The Internet is both the most useful and destructive communication tool in world history.

This still infantine technology can connect a Sufi in Darfur with a personal trainer in Santa Cruz, CA. We are all linked by mechanical conduits and invisible circuits, a seemingly living matrix whose every fabric was woven by the collective human consciousness. Nothing "lives" in this matrix that a human mind didn't invent. Ergo, it is no overstatement when the World Wide Web consortium describes the WWW as nothing less than “the embodiment of human knowledge.

This essay is being published and distributed on this "web," the most voluminous database of independent, uncensored, worthwhile information in human history. Make no mistake, if not for this invention, our species might be in immediate and irredeemable peril. Without the web, the handful of media conglomerations that have swallowed up all of the major TV, radio, and print outlets, could promulgate misinformation with little or no hope of correction. In the pre-Internet age, proponents of unpopular or "fringe" thought systems were almost exclusively relegated to public access television and short-wave radio. Today, anyone with a web-cam and an opinion can freely broadcast his views around the globe, with a nearly unlimited potential audience. This unprecedented means to spread unfettered information and viewpoints has already affected stupendous real world changes. In the last year, the Presidential campaign of a relatively obscure figure, Congressman Dr. Ron Paul, achieved a groundswell of support based on and driven by Internet communications. Indeed, a whole new medium of communication - "blogging" - has arisen as a serious competitor of newspapers and magazines, even (in the minds of some) jeopardizing the commercial viability of print publications.

But human beings are intrinsically flawed, so nothing human consciousness has created has ever been perfect. The Internet is no exception. Our ugliness, weakness, ignorance and debasement burst forth coincident with our beauty, intelligence, power and grace. I'd like to believe that the latter human qualities predominate our culture, including the infinite cyber-maze that is the WWW, but sadly, they do not. I don't know precisely how many Americans are members of what might be called the "lowest common denominator," but I do know this denominator tends to make the most noise.

When Andy Warhol observed, “Everybody is famous for fifteen minutes,” he surely presaged this era of YouTube kings and queens, these MySpace gods and goddesses, a million faces and voices all competing for a fleeting moment of attention. An endless quest for "love" in the form of hit counts and five-star ratings. On the plus side, collective and individual narcissism can sometimes provide incentive for real creative brilliance -- many artistic and intellectual geniuses had immature or downright schizophrenic motives. But everywhere in cyberspace, we see the signs that the "inmates are running the asylum. " If discourse, dialog, circumspection, and humility are the tools of the enlightened, then shouting, bleating, ignorance and arrogance are the tools of the wretched.
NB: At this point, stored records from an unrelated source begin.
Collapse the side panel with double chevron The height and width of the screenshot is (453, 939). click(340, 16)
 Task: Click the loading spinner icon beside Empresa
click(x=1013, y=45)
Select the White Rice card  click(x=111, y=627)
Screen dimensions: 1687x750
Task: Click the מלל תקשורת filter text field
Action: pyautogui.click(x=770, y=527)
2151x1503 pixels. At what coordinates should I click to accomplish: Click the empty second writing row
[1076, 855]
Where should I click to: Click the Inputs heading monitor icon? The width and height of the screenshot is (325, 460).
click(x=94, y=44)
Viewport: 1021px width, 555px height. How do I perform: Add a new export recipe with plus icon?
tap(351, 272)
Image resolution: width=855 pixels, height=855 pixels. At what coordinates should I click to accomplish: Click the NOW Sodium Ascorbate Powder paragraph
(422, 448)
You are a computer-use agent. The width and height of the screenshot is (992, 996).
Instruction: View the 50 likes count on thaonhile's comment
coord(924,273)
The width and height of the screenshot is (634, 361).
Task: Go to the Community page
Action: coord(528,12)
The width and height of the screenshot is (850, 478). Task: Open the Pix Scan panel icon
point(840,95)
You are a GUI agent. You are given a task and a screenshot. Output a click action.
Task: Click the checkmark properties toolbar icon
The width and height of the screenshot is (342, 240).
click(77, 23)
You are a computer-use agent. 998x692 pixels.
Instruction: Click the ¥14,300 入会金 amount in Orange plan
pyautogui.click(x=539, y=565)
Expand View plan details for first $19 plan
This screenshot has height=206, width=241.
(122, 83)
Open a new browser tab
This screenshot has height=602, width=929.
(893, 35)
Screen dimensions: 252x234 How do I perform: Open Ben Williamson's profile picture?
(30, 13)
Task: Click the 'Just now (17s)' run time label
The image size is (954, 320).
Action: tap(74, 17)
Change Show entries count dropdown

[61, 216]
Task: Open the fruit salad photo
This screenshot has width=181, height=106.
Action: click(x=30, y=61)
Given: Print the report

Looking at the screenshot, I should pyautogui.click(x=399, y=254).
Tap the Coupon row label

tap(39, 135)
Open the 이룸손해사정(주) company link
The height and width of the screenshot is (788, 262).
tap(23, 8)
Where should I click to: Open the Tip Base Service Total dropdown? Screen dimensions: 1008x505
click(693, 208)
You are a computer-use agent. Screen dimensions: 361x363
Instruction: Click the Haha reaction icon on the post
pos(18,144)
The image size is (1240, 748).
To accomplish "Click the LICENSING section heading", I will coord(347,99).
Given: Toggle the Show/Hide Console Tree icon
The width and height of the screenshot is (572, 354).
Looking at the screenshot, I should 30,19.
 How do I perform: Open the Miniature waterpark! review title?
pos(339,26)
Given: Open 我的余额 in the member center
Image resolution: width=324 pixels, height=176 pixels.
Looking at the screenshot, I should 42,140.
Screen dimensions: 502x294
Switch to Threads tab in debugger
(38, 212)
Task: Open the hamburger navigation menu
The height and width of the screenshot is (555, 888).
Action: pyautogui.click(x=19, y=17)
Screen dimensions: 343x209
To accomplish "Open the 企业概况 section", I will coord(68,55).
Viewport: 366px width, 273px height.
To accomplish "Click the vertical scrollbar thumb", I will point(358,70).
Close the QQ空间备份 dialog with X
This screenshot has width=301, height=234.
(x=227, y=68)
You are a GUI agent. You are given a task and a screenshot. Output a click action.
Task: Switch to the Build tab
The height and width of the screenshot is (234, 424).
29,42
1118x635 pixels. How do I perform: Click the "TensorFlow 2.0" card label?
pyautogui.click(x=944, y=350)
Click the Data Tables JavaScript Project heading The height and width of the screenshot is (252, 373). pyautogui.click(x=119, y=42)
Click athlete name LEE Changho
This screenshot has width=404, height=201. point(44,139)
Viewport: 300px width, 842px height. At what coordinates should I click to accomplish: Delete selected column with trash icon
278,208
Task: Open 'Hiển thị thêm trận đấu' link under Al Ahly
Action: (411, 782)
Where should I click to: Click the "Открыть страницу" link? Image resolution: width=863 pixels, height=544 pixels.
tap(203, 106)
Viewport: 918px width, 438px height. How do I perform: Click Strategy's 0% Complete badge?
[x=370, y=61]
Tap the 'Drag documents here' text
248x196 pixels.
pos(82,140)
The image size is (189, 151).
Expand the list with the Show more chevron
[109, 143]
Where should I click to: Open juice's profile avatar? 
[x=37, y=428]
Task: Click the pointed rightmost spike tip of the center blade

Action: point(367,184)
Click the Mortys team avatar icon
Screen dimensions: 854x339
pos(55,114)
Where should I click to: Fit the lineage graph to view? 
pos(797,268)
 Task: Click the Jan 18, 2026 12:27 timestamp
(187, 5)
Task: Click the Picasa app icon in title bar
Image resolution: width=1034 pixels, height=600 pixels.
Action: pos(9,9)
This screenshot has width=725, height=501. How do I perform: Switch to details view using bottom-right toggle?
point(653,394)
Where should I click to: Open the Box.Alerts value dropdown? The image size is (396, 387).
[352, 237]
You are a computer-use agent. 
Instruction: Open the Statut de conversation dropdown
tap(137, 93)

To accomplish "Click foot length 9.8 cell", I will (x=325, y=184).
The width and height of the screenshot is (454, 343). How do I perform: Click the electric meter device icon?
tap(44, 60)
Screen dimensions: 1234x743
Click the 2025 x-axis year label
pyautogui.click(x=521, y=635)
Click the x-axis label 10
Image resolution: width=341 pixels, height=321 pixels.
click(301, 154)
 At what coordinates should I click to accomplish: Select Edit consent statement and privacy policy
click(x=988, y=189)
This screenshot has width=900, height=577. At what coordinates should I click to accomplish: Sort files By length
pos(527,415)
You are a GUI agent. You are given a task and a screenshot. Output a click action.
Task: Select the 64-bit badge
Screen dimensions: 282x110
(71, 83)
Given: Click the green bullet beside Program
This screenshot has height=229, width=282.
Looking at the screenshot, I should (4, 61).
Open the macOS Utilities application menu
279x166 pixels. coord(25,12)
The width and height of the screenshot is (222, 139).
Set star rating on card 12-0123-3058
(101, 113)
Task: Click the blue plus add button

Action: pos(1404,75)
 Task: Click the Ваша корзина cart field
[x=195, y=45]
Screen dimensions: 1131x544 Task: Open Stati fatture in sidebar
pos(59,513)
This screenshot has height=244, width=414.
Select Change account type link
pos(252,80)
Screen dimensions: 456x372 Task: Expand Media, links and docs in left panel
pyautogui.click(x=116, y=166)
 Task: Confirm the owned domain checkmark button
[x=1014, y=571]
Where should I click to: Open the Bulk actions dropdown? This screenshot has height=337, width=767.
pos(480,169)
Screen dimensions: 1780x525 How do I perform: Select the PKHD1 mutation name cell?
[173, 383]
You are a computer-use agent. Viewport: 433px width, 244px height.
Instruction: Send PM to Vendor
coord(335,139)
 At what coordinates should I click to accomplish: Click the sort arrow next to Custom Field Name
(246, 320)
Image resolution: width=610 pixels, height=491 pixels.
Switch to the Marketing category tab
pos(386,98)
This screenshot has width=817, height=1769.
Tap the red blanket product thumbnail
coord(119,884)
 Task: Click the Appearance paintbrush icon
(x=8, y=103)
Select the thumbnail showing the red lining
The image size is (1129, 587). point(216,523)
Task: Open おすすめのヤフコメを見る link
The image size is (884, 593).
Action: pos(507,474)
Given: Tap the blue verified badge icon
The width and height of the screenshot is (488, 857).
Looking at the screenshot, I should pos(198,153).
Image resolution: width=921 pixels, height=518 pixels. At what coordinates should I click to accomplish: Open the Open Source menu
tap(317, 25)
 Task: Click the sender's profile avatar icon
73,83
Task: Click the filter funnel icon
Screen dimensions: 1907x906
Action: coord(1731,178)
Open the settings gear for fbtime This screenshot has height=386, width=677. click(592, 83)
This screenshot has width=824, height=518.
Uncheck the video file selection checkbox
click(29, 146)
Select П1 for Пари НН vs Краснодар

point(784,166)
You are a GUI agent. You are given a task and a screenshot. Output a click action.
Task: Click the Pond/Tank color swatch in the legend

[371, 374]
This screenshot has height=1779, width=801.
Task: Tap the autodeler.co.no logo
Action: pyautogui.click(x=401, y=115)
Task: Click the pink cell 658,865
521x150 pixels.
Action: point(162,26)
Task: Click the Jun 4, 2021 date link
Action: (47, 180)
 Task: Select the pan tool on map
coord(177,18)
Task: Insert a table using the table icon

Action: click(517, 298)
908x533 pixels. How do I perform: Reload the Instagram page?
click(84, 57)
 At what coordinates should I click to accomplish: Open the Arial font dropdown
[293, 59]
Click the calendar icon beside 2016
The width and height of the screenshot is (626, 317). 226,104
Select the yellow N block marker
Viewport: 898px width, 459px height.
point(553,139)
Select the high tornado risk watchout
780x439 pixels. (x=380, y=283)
Forbes Magazine recently described the aforementioned YouTube as the world's largest TV station (it's also been characterized as "the world's largest magazine rack," and even "the world's largest focus group.") Make no mistake, the aggregate quality of content on YouTube might exceed that of all the world's media conglomerations combined (in this context, *quality* refers to both entertainment and information). The FCC, corporate chairmen, and self-serving advertisers have no influence on 'YouTubers', so artists and advocates of every flavor are relatively free to express themselves - and freedom has always been the greatest catalyst of creativity. That's the considerable upside; the downside is the same as in every other medium -- the most inane, grotesque, inhuman spectacles always seem to attract the most attention.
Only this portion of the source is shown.